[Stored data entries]
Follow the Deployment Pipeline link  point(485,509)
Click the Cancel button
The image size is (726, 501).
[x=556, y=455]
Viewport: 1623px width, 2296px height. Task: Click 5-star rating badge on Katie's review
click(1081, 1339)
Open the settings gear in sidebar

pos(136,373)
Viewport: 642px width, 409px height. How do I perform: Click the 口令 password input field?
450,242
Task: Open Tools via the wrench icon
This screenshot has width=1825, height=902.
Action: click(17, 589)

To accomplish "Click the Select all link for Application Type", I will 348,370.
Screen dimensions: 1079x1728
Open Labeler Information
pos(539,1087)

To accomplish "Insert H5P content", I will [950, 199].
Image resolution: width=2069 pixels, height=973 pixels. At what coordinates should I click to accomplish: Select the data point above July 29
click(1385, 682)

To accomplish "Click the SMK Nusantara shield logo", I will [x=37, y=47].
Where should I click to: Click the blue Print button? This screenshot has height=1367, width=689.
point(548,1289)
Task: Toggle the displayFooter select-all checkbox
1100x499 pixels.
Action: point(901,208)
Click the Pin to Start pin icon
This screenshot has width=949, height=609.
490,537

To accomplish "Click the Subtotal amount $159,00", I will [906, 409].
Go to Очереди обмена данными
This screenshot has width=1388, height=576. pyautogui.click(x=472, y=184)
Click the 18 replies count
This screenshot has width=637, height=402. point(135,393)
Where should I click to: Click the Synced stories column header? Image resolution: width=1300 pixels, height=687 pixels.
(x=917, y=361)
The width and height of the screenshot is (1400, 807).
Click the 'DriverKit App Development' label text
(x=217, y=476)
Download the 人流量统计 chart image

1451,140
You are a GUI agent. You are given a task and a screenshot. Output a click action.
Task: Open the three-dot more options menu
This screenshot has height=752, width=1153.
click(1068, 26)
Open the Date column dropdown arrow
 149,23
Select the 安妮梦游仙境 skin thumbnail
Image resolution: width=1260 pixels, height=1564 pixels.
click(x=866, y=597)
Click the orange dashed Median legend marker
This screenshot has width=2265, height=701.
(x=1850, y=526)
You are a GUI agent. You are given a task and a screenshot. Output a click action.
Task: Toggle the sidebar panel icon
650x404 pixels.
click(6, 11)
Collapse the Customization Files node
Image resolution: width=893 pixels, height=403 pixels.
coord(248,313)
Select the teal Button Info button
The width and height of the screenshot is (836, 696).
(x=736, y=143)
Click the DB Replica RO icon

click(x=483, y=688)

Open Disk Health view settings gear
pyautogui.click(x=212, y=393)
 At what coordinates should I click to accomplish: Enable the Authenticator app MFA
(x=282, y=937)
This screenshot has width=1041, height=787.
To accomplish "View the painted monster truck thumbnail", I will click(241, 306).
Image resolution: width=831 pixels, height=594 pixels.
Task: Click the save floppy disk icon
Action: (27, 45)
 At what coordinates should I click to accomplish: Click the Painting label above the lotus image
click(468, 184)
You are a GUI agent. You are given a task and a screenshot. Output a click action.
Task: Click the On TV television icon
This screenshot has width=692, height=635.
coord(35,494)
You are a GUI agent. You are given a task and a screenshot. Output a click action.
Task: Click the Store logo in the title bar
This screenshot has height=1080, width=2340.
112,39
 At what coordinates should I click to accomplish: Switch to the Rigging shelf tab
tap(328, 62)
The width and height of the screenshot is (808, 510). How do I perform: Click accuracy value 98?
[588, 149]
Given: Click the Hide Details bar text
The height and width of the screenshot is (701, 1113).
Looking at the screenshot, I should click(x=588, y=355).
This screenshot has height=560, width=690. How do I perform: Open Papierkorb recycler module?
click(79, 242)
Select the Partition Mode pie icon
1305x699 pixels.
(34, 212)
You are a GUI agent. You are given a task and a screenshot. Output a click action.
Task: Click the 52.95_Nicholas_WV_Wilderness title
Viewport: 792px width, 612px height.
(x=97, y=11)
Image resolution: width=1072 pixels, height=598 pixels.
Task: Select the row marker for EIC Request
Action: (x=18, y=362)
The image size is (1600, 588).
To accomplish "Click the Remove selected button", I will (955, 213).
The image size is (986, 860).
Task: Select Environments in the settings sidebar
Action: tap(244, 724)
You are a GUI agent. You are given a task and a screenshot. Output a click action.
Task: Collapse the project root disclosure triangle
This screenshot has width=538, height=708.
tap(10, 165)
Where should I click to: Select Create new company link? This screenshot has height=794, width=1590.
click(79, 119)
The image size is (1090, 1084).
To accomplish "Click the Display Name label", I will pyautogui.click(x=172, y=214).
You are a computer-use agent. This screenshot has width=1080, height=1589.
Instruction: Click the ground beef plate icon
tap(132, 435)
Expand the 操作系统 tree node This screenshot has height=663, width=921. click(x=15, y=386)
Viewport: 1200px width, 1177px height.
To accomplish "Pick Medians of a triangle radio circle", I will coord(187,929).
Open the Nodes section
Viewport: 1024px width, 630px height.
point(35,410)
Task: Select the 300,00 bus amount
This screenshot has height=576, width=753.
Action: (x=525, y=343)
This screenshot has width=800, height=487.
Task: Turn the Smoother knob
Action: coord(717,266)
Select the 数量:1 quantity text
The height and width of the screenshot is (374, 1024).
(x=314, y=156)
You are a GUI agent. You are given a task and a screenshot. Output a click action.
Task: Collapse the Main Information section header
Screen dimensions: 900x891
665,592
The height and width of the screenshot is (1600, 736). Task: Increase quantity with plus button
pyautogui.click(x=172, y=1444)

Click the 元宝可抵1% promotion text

What is being asked: In the data above, find each line that uses the string "title". Copy it.

Task response:
Task: Click the Store logo in the title bar
Task: Click the 52.95_Nicholas_WV_Wilderness title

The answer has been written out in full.